Either the quality of this episode is lower than that of the others in this generally fine series, or my mind is growing sluggish more quickly than I'd hoped.
Nothing is given about Mussolini's earlier years except for an offhand reference to his having been a journalist. He is presented already in power and the first twenty minutes or so deal with his political shenanigans with regard to Hitler, Britain, and the League of Nations. Sometimes the program sounds like an indictment of England, which was in some sort of cahoots with Italy.
There are moments when I thought I was stroking out. The narrator tells us that by enthusiastically joining the League of Nations, Mussolini believed that they would then give him a free hand in his invasion of Ethiopia.

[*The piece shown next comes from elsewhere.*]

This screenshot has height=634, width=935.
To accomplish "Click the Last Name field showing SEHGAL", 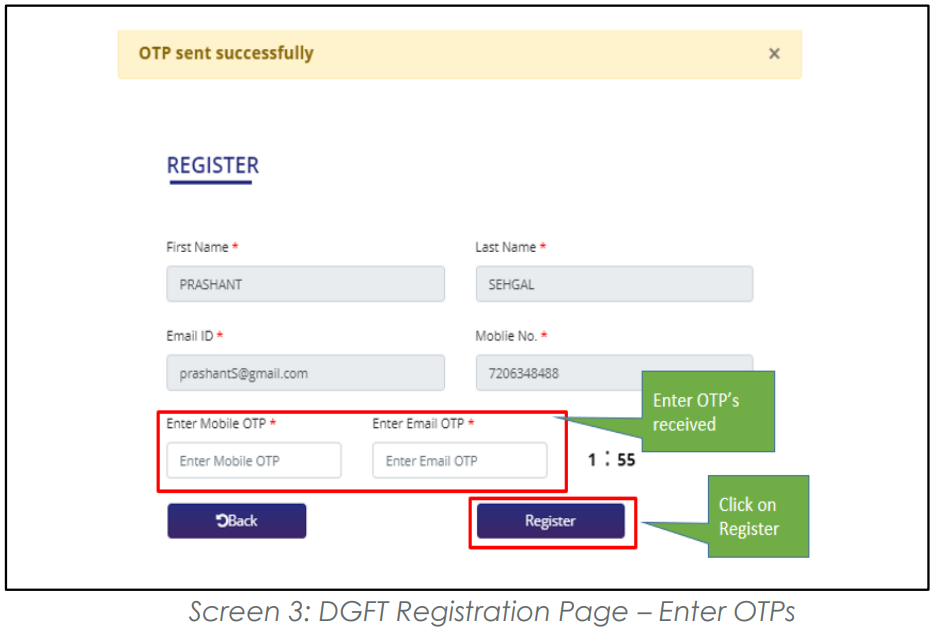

He evidently believed -- as so many other political leaders have -- that a military crisis would divert attention from domestic tribulations. But what domestic tribulations? The narration doesn't tell us. And, in fact, my general impression from other sources is that he was a popular leader in Italy, known as "the man who made the trains run on time." He also implemented many public works, clearing swamp land, creating vacation spots on the beaches.
The narration does tell us how some modern historians, by name, interpret events. We learn that he considered the Treaty of Versailles a bitter blow. Well, it was harsh and punitive, but Italy, in an attempt to grab some land in the Alps, happened to have fought on what turned out to be the winning side. It's all pretty confusing.
Italy lacked the genocidal practices of its European partner but its rule of the colonies in Africa was heavily influenced by ethnicity. Whores were imported from Italy so that the soldiers and civilian staff wouldn't sleep with the natives, an act that was seen as a threat to Italian manhood. At home, anti-semitic propaganda appeared in the media and in schools, and laws banned intermarriage. Aping Hitler, Mussolini declared that all Italians belonged to the Aryan race. You could be a Jew and still be an Aryan as long as you didn't practice Judaism. No better example of the confusion between biology and culture can be imagined.
I'll have to make this quick. During the war, Mussolini ordered Italy to remain in defensive positions, waiting for the other belligerents to wear themselves out. Italy would then be in a stronger position after the war. But the policy only ensured that Germany faced longer odds. He had no clear strategy. His decisions were whimsical and probably reflected a greater concern with newspaper headlines than warfare. Of course he lost Italy's war.
The musical score sounds as if it had been written for a European horror movie but there is a perceptive ten-minute summing up at the end of the program.